Reproduce the entries so that every line matches the original exactly.

══════

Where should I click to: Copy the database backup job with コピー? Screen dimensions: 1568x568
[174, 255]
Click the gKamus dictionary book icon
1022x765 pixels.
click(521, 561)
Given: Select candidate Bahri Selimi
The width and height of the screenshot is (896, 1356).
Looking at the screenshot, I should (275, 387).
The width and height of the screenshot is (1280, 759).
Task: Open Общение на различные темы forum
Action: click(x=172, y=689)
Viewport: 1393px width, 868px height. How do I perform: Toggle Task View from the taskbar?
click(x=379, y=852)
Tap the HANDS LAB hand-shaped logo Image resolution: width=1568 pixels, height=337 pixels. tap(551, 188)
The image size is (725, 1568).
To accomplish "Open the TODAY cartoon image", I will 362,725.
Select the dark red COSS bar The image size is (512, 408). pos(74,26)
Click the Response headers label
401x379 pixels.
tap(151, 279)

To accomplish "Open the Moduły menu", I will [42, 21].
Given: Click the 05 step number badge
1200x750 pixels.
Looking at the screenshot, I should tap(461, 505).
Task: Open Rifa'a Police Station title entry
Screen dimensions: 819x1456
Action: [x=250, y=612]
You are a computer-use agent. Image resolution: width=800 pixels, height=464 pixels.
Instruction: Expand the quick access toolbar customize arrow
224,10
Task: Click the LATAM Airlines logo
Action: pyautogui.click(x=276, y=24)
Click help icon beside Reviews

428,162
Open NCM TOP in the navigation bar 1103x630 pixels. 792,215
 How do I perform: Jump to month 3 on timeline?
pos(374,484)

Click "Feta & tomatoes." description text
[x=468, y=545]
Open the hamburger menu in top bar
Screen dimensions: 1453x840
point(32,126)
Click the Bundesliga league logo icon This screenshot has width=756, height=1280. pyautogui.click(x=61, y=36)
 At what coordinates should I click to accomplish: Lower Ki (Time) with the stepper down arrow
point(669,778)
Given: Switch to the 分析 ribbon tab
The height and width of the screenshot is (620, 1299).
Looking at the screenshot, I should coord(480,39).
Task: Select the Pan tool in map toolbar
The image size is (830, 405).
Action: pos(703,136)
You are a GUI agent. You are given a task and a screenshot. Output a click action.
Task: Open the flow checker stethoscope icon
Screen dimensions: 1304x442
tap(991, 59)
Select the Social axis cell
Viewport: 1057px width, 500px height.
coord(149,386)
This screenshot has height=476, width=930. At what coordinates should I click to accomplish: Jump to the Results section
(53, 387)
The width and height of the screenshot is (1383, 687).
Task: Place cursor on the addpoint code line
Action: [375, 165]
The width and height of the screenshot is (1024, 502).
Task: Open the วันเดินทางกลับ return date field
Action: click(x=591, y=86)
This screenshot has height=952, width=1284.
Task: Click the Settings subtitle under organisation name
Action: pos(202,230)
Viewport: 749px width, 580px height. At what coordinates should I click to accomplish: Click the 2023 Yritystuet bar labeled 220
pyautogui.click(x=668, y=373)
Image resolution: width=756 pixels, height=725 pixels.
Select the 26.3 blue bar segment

══════

— Solved problem —
Where should I click to: Copy the database backup job with コピー? Screen dimensions: 1568x568
[174, 255]
Click the gKamus dictionary book icon
1022x765 pixels.
click(521, 561)
Given: Select candidate Bahri Selimi
The width and height of the screenshot is (896, 1356).
Looking at the screenshot, I should (275, 387).
The width and height of the screenshot is (1280, 759).
Task: Open Общение на различные темы forum
Action: click(x=172, y=689)
Viewport: 1393px width, 868px height. How do I perform: Toggle Task View from the taskbar?
click(x=379, y=852)
Tap the HANDS LAB hand-shaped logo Image resolution: width=1568 pixels, height=337 pixels. tap(551, 188)
The image size is (725, 1568).
To accomplish "Open the TODAY cartoon image", I will 362,725.
Select the dark red COSS bar The image size is (512, 408). pos(74,26)
Click the Response headers label
401x379 pixels.
tap(151, 279)

To accomplish "Open the Moduły menu", I will [42, 21].
Given: Click the 05 step number badge
1200x750 pixels.
Looking at the screenshot, I should tap(461, 505).
Task: Open Rifa'a Police Station title entry
Screen dimensions: 819x1456
Action: [x=250, y=612]
You are a computer-use agent. Image resolution: width=800 pixels, height=464 pixels.
Instruction: Expand the quick access toolbar customize arrow
224,10
Task: Click the LATAM Airlines logo
Action: pyautogui.click(x=276, y=24)
Click help icon beside Reviews

428,162
Open NCM TOP in the navigation bar 1103x630 pixels. 792,215
 How do I perform: Jump to month 3 on timeline?
pos(374,484)

Click "Feta & tomatoes." description text
[x=468, y=545]
Open the hamburger menu in top bar
Screen dimensions: 1453x840
point(32,126)
Click the Bundesliga league logo icon This screenshot has width=756, height=1280. pyautogui.click(x=61, y=36)
 At what coordinates should I click to accomplish: Lower Ki (Time) with the stepper down arrow
point(669,778)
Given: Switch to the 分析 ribbon tab
The height and width of the screenshot is (620, 1299).
Looking at the screenshot, I should coord(480,39).
Task: Select the Pan tool in map toolbar
The image size is (830, 405).
Action: pos(703,136)
You are a GUI agent. You are given a task and a screenshot. Output a click action.
Task: Open the flow checker stethoscope icon
Screen dimensions: 1304x442
tap(991, 59)
Select the Social axis cell
Viewport: 1057px width, 500px height.
coord(149,386)
This screenshot has height=476, width=930. At what coordinates should I click to accomplish: Jump to the Results section
(53, 387)
The width and height of the screenshot is (1383, 687).
Task: Place cursor on the addpoint code line
Action: [375, 165]
The width and height of the screenshot is (1024, 502).
Task: Open the วันเดินทางกลับ return date field
Action: click(x=591, y=86)
This screenshot has height=952, width=1284.
Task: Click the Settings subtitle under organisation name
Action: pos(202,230)
Viewport: 749px width, 580px height. At what coordinates should I click to accomplish: Click the 2023 Yritystuet bar labeled 220
pyautogui.click(x=668, y=373)
Image resolution: width=756 pixels, height=725 pixels.
Select the 26.3 blue bar segment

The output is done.